● EXERCISE INPUTS:
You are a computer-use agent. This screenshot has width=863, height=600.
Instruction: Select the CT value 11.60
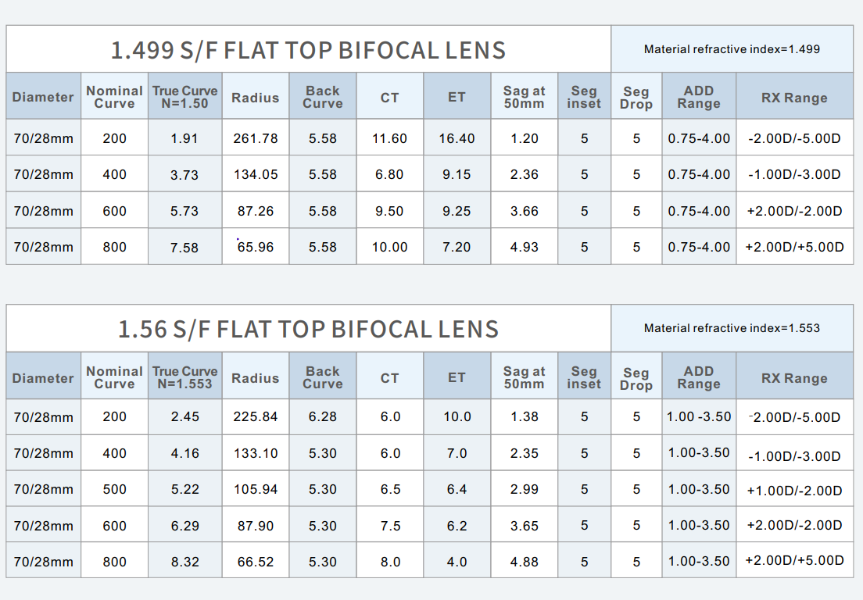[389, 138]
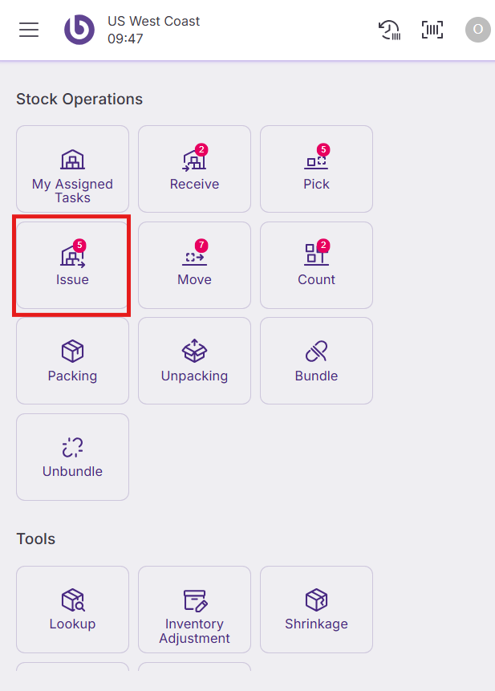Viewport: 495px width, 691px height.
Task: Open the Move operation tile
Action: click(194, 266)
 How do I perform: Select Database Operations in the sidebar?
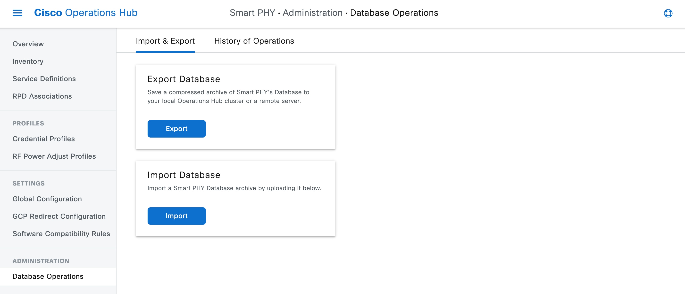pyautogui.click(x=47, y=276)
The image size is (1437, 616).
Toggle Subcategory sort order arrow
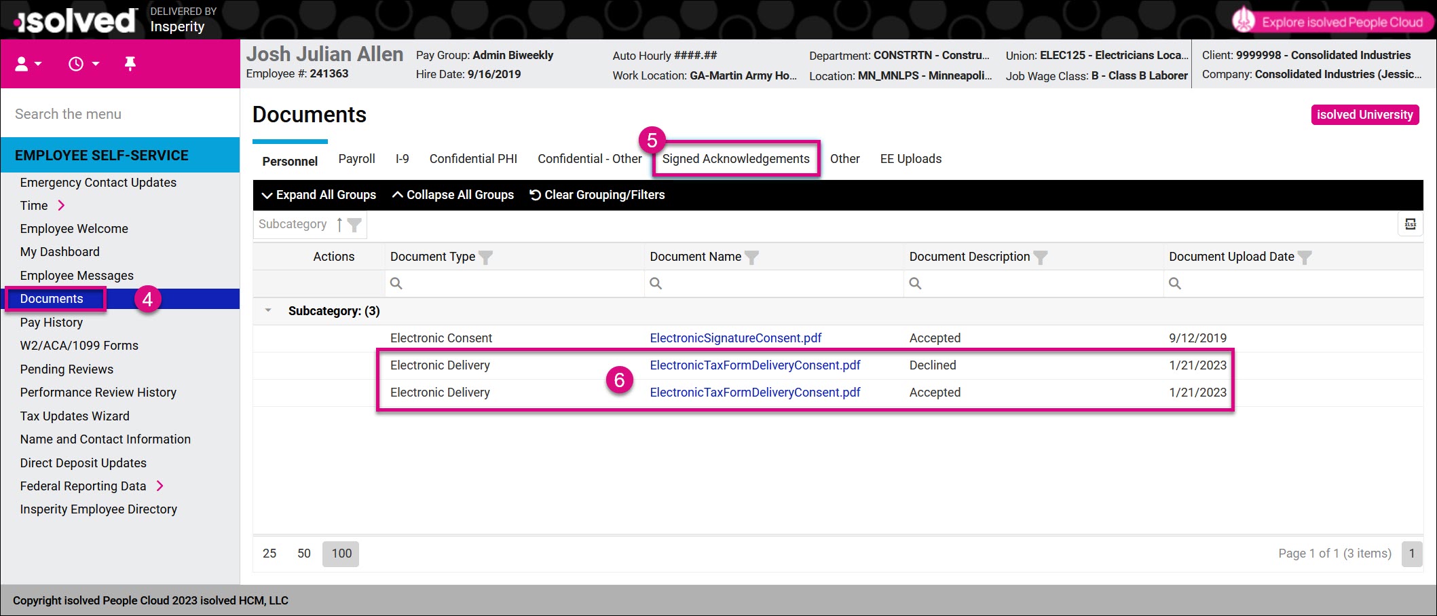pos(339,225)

==

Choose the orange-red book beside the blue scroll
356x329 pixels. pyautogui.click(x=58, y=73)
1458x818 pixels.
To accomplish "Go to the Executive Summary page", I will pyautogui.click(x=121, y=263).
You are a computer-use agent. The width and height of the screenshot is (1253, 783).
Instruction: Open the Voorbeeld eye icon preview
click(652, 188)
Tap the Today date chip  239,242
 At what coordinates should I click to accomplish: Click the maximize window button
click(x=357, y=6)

● WHAT YOU HAVE TO DO: Copy the records from the line containing "The image size is (1437, 616)." through the line containing "pos(339,225)", including both of those lines, and leave out the pictures.

● EXERCISE SOLUTION:
The image size is (1437, 616).
Toggle Subcategory sort order arrow
pos(339,225)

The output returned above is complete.